On Thu, Dec 11, 2025 at 11:43:27AM -0500, Tom Lane wrote:
> Andres Freund <[email protected]> writes:
> > I tend to agree that what you propose is the better style, but I seriously
> > doubt that
> 
> > a) changing over everything at once is worth the backpatch hazard and review
> >    pain
> > b) that to judge whether we should do this a 277kB patch is useful
> > c) that changing the existing code should be the first thing, if we want to
> >    make this the new style, we should first document the sizeof(*var) 
> > approach to
> >    be preferred.
> 
> And before that, you'd have to get consensus that sizeof(*var) *is*
> the preferred style.  I for one don't like it a bit.  IMO what it
> mostly accomplishes is to remove a cue as to what we are allocating.
> I don't agree that it removes a chance for error, either.  Sure,
> if you write
> 
>       foo = palloc(sizeof(typeA))
> 
> when foo is of type typeB*, you made a mistake --- but we know how
> to get the compiler to warn about such mistakes, and indeed the
> main point of the palloc_object() changes was to catch those.

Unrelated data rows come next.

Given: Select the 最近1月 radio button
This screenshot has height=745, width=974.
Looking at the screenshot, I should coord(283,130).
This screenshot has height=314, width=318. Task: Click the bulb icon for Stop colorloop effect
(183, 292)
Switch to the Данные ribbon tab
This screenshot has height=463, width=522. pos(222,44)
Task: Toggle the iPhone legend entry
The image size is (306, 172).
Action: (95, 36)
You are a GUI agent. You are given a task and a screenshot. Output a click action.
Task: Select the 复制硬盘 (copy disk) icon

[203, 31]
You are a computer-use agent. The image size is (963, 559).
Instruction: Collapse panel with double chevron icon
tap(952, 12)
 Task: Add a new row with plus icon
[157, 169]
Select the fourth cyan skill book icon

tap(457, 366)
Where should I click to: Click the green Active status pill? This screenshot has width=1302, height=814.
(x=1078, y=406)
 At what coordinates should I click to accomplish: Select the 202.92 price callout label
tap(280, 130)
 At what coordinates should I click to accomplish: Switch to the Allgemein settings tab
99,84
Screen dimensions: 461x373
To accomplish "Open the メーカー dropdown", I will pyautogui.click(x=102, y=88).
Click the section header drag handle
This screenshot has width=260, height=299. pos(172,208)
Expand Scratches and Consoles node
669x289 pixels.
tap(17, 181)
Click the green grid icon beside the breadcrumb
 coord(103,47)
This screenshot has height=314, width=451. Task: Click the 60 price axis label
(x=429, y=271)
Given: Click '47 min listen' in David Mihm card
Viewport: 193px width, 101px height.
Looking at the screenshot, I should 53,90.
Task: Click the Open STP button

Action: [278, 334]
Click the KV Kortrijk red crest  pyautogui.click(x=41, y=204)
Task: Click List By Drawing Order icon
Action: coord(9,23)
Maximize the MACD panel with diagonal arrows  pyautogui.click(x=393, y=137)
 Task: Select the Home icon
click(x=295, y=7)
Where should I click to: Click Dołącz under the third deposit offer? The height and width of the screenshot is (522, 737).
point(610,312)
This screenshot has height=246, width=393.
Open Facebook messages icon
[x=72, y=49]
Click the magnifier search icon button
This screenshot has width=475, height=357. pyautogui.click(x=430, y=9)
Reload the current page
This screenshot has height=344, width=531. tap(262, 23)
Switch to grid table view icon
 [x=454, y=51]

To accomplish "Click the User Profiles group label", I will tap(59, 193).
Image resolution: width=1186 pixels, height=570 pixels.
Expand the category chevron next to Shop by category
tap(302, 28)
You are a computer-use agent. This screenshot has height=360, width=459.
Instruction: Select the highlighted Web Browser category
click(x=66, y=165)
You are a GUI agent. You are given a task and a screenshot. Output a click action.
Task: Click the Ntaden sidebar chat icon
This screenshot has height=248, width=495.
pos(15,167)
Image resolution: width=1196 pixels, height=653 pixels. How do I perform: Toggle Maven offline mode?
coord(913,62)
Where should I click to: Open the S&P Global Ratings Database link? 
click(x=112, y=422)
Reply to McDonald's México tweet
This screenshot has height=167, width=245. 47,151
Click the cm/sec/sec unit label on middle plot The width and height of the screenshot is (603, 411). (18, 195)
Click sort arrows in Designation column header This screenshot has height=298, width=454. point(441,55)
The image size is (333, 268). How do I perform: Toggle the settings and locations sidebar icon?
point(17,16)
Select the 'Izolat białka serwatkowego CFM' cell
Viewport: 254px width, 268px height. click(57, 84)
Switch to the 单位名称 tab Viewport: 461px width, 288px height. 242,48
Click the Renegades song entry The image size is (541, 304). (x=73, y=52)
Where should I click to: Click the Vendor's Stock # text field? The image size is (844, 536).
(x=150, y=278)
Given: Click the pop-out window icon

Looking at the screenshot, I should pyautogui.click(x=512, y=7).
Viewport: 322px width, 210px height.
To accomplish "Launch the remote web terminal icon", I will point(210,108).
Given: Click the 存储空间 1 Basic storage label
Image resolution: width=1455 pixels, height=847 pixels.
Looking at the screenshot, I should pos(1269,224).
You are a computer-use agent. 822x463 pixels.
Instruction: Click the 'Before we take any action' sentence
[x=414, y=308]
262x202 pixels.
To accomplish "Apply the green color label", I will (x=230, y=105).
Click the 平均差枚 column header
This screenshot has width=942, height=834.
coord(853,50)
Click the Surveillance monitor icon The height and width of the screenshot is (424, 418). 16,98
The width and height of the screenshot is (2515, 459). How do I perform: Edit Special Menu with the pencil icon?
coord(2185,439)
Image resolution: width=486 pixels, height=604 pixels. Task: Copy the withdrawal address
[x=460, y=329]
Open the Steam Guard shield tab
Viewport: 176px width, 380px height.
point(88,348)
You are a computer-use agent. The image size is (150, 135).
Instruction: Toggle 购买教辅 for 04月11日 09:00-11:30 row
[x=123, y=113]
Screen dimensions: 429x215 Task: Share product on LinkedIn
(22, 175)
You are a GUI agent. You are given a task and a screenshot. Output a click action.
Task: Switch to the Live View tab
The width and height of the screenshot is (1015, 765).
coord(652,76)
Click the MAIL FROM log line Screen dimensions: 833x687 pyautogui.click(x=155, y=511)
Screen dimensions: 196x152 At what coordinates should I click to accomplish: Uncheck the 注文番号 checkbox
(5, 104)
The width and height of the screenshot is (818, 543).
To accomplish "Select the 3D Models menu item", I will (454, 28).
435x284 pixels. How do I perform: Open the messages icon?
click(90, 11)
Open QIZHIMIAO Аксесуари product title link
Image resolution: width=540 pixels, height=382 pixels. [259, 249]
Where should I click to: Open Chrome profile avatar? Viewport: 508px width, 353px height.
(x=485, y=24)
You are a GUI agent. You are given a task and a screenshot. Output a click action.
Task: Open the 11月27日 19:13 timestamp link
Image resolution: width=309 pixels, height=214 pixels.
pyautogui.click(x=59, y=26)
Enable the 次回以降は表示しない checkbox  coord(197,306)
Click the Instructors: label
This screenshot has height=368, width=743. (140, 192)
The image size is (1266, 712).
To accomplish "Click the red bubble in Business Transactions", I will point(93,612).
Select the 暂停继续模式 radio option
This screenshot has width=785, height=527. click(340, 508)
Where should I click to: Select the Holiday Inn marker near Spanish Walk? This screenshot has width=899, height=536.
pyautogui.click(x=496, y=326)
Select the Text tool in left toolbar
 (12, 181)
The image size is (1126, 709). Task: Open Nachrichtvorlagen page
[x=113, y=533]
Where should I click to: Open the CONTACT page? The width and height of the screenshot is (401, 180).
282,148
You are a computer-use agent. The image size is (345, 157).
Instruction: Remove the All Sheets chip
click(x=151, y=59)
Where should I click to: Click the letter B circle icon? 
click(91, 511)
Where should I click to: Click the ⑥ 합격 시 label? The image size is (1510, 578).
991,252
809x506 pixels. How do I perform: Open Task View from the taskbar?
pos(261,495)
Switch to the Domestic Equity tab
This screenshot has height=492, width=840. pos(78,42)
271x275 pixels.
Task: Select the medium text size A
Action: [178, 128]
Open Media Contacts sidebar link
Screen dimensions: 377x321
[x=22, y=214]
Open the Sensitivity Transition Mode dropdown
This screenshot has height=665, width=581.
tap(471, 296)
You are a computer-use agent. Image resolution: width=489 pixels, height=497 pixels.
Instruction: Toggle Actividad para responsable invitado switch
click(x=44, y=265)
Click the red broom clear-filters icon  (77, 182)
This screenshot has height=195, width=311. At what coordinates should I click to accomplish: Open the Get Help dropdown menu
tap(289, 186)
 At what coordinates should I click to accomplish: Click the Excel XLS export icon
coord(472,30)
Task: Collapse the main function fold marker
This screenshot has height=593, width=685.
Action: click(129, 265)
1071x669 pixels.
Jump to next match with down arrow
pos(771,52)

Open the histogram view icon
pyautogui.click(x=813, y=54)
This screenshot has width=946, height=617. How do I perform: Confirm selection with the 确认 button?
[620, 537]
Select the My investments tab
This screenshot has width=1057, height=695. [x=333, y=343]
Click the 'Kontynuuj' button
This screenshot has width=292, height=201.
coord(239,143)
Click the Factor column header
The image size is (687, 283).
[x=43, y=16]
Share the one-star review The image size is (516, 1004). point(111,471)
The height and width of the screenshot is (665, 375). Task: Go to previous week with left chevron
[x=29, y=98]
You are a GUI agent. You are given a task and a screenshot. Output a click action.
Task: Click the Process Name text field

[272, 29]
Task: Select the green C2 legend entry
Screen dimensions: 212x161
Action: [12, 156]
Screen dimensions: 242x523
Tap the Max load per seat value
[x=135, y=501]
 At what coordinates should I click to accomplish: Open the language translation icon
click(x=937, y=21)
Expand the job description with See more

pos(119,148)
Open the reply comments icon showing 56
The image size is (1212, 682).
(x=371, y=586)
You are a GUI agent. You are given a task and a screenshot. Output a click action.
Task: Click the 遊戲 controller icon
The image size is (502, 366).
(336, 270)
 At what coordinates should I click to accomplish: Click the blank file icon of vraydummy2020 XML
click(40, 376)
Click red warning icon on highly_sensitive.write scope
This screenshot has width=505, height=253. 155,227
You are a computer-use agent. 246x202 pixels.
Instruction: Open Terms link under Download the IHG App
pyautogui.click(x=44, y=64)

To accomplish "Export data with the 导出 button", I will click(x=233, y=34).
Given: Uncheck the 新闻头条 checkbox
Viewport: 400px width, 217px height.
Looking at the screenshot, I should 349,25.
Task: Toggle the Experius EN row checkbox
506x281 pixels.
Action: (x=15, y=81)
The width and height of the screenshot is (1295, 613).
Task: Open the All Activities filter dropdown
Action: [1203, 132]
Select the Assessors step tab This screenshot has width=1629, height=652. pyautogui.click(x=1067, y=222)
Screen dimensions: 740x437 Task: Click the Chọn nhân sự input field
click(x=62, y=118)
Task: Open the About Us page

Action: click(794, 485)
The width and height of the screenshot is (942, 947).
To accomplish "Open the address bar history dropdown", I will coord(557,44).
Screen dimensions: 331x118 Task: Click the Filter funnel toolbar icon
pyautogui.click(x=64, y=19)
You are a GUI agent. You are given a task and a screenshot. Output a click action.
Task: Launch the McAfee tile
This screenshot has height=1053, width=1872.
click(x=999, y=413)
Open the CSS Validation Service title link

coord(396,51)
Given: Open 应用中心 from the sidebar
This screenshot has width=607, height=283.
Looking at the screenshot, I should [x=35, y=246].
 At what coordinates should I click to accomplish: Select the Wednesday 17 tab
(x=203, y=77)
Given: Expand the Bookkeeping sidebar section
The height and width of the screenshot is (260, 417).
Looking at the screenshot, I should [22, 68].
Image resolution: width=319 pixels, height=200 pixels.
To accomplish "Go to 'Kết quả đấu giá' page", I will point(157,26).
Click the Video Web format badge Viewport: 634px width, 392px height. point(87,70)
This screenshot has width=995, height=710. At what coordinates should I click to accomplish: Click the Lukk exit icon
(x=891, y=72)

Right, thanks to the cast in palloc_object()/palloc_array() that produces
-Wincompatible-pointer-types or -Wpointer-sign warnings for most cases.

Still that does not protect against the ones that are semantically wrong, say:

TransactionId *xids = palloc_array(CommandId, 100);

That's not a major concern though.

> However, suppose you write
> 
>       foo = palloc(sizeof(*bar))

We could imagine a macro like:

#define palloc_set_var(var, count) \
    ((var) = palloc((count) * sizeof(*(var))))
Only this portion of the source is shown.